Dalam Ensiklopedi Hisab Rukyat, Equation of Time adalah, perata waktu atau ta’dil al-Waqt / Ta’dil asy-Syam yaitu, selisih antara waktu kulminasi Matahari Hakiki dengan waktu Matahari rata-rata. Data ini biasanya dinyatakan dengan huruf ‘e’ kecil dan diperlukan dalam menghisab awal waktu shalat.[12]
Tidak jauh berbeda, dalam Kamus Ilmu Falak, Equation of Time atau Ta’diluz Auqat / Ta’diluz Zaman yaitu selisih waktu antara waktu matahari hakiki dengan waktu matahari rata-rata. Dalam astronomi biasa disebut dengan Equation of Time yang diartikan dengan ‘perata waktu’.[13]
Jika diartikan secara harfiah, Equation of Time berarti Persamaan Waktu. Namun, Equation of Time tidak dapat dimaknai dengan pengertian "Persamaan". Dalam astronomi, kata "Equation" sering merujuk pada adanya koreksi atau selisih antara nilai rata-rata suatu variabel dengan nilai sesungguhnya. Dalam hal ini, Equation of Time berarti adanya selisih antara waktu matahari rata-rata dengan waktu matahari sesungguhnya. Disini, yang dimaksud dengan waktu matahari adalah waktu lokal menurut pengamat di suatu tempat ketika matahari mencapai transit.[14]
Dari beberapa pengertian diatas, dapat ditarik kesimpulan bahwa, Equation of Time atau perata waktu ialah selisih waktu antara waktu matahari hakiki dengan matahari rata-rata (pertengahan). Hal tersebut disebabkan karena, peredaran semu harian matahari dari arah timur ke barat itu tidaklah konstan, kadang-kadang cepat kadang-kadang lambat. Keadaan ini diakibatkan oleh percepatan bumi mengelilingi matahari tidak konstan karena bidang edarnya berbentuk ellips  (penampang jorong = bulat telur) sedangkan matahari berada pada salah satu titik apinya. Sehingga suatu saat bumi dekat dengan matahari (Hadlidl atau Perehelium) yang menyebabkan gaya gravitasi menjadi kuat, sehingga perputaran bumi menjadi cepat yang akibatnya sehari-semalam kurang dari 24 jam. Pada saat lain bumi jauh dengan matahari (Auj atau Aphelium) yang menyebabkan gaya gravitasi menjadi lemah, sehingga perputaran bumi menjadi lambat yang akibatnya sehari-semalam lebih dari 24 jam.[15]
Dengan demikian Equation of Time : jumlah yang harus dikurangkan dari waktu hakiki, untuk memperoleh waktu petengahan.

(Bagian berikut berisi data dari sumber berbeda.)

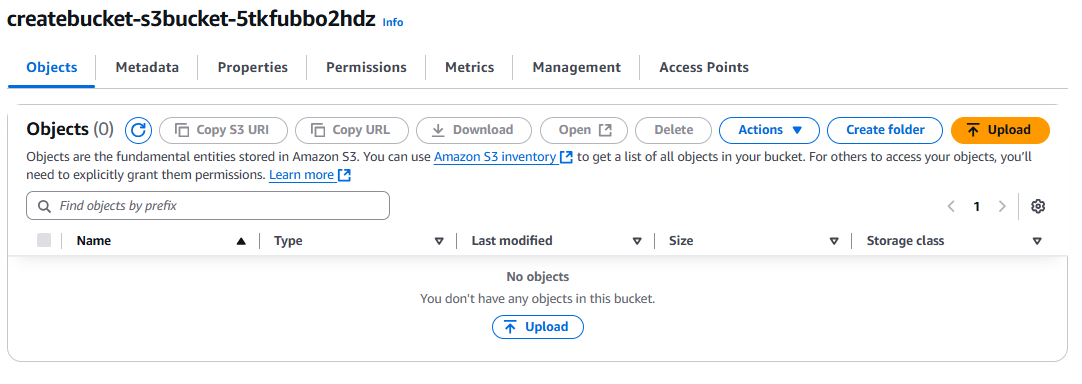Switch to the Permissions tab
The height and width of the screenshot is (384, 1082).
[366, 68]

Equation of Time = Waktu Hakiki ─ Waktu Pertengahan

Dengan persamaan sebagai berikut:

Waktu Pertengahan = Waktu Hakiki ─ Equation of Time

Pada gambar sebelah kiri memperlihatkan keadaan, jika matahari pertengahan berkedudukan di sebelah timur matahari hakiki, jadi matahari pertengahan tertinggal dalam perjalanan hariannya dari matahari hakiki. Misalnya, apabila kita melihat ke selatan, matahari tampak bergerak dari kiri ke kanan sesuai arah anak panah, P adalah matahari pertengahan, matahari hakiki sedang berkulminasi.[16]
Pada saat matahari hakiki mencapai tempatnya di meridian, matahari pertengahan (P) masih disebelah timur meridian. Dalam keadaan demikian, waktu hakiki menunjukkan pukul 12.00, tetapi menurut waktu pertengahan hari belum menunjukkan pukul 12.00, melainkan misalnya pukul 11.54. perata waktu besarnya 12.00 - 12.06 = -6 menit.[17]
Pada gambar sebelah kanan menunjukkan bahwa matahari pertengahan berjalan lebih dahulu dari matahari hakiki. Jika hari pukul 12.00 menurut waktu hakiki, maka waktu pertengahan menunjukkan pukul 12.00 lebih, misalnya pukul 12.06. perata waktu besarnya 12.00 – 12.006 = - 6.
Nilai Equation of Time pun mengalami perubahan dari waktu ke waktu selama satu tahun. Nilai ini dapat diketahui pada tabel-tabel astronomis, misalnya Ephemeris, Almanak Nautika.[18]
Perubahan terjadi empat kali setiap tahunnya, yaitu (tahun 1956) : tanggal 12 Pebruari: -14m20d, tanggal 15 Mei +3m44d tanggal 26 Juli -6m24d, dan tanggal 3 Nopember +16m23d. Pada tanggal 12 Pebruari, matahari berkulminasi pukul 12 - (-14m20d) = pukul 12j14m20d, dan pada tanggal 3 Nopember, pukul 12 - (+16m23d) = pukul 11j43m37d.[19] Perata waktu berjumlah 0 pada tanggal 15 April, 14 Juni, 1 September, dan 25 Desember. Pada tanggal-tanggal tersebut, sudut waktu matahari hakiki sama besarnya dengan sudut waktu matahari pertengahan.[20]
Pada gambar grafik di atas, menyajikan kurva Equation Of Time selama 1 tahun. Sumbu horisontal menunjukkan nomor hari, dihitung sejak tanggal 1 Januari. Sumbu vertikal menunjukkan nilai Equation Of Time dalam satuan menit. Dari Gambar tersebut, nampak bahwa nilai Equation Of Time mencapai minimum (sekitar minus 14 menit 17 detik) pada sekitar hari ke 42 atau sekitar tanggal 11 Februari. Nilai Equation Of Time kira-kira sama dengan nol pada sekitar tanggal 14 April, 12 Juni, 31 Agustus dan 24 Desember. Sedangkan nilai Equation Of Time mencapai maksimum (sekitar 16 menit 28 detik) sekitar tanggal 2 atau 3 Nopember.
Bisa dikatakan, untuk tanggal-bulan yang sama nilai Equation Of Time relatif tetap sepanjang tahun. Misalnya, Equation Of Time selalu mencapai minimum pada sekitar tanggal 11 Februari sebesar sekitar minus 14 menit 17 detik. Jika bergeser pada tahun berikutnya, hanya berkisar satu hingga beberapa detik saja. Mengingat tetapnya nilai Equation Of Time untuk tanggal yang sama, maka Equation Of Time dapat digunakan sebagai parameter untuk menghitung waktu shalat atau untuk menyusun jadwal shalat abadi sepanjang tahun.[21]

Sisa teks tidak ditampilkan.